Publié le 22 septembre 2026
Connaître la dureté de son eau
La dureté se mesure en degrés français, notés °f. En dessous de 15 °f l'eau est douce, entre 15 et 30 °f elle est moyennement dure, au-delà de 30 °f elle est dure.
Cette information est publique : elle figure sur la facture d'eau annuelle et sur le site du ministère de la Santé, qui publie les analyses commune par commune. C'est le premier chiffre à connaître avant d'envisager un adoucisseur.
Ce que le calcaire abîme en premier
Le chauffe-eau encaisse le plus : le tartre se dépose sur la résistance et au fond de la cuve, isole la résistance de l'eau et fait grimper la consommation électrique à service égal.
Viennent ensuite les robinetteries, dont les mousseurs s'obstruent, les flexibles de douche, et les appareils ménagers.

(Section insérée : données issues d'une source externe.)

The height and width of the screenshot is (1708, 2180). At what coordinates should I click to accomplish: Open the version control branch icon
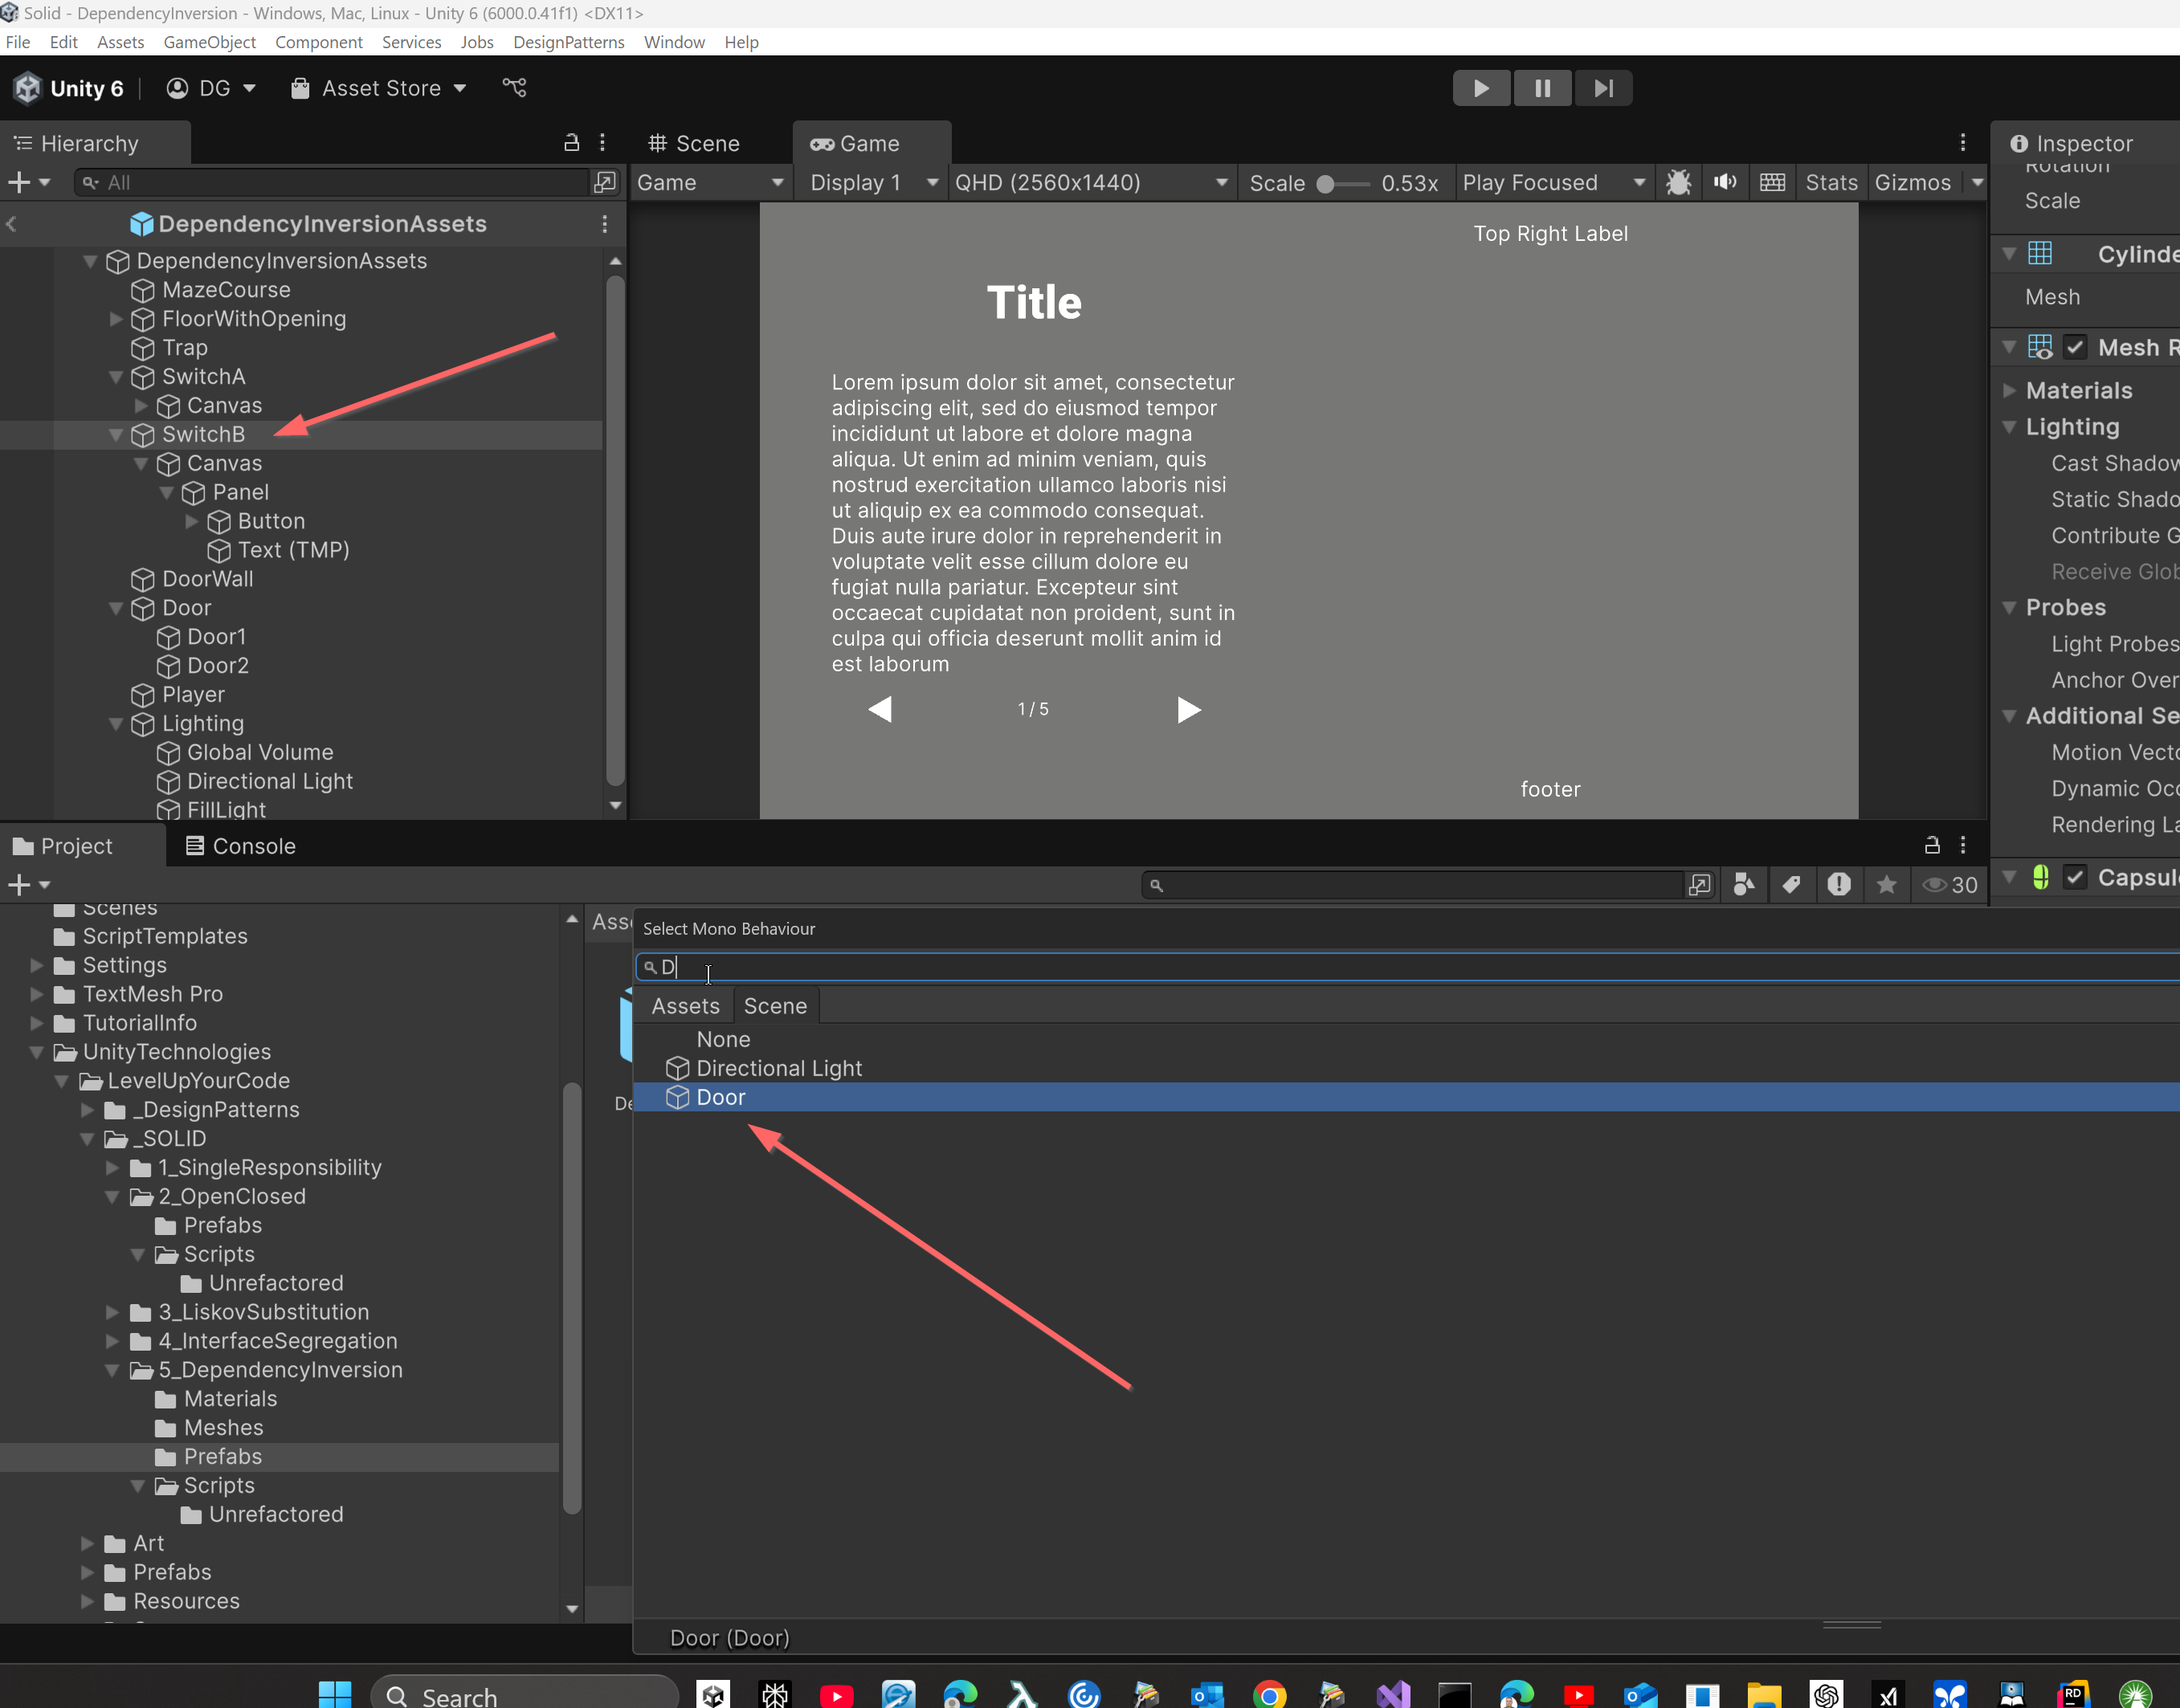pos(514,88)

Sur du sanitaire, le calcaire attaque surtout l'aspect : dépôts blancs difficiles à retirer, chrome piqué.
L'adoucisseur, utile ou non
Un adoucisseur au sel se justifie sur une eau vraiment dure. En dessous de 20 °f, l'investissement et l'entretien l'emportent souvent sur le gain réel.
Un point souvent ignoré : un adoucisseur doit être réglé, pas poussé au maximum. Une eau totalement adoucie devient agressive pour certaines canalisations et n'est pas recommandée pour la boisson. On laisse généralement une dureté résiduelle.
L'appareil demande un entretien régulier, sel et désinfection des résines. Un adoucisseur négligé devient un nid à bactéries.
Les gestes qui coûtent zéro euro
Détartrer les mousseurs de robinets deux fois par an suffit à retrouver un débit normal : on les dévisse et on les laisse tremper dans du vinaigre blanc une nuit.
Sur un chauffe-eau, la température de consigne compte : au-delà de 60 °C, le calcaire se dépose beaucoup plus vite. En dessous de 50 °C en revanche, le risque de développement bactérien augmente. Le réglage se situe entre les deux.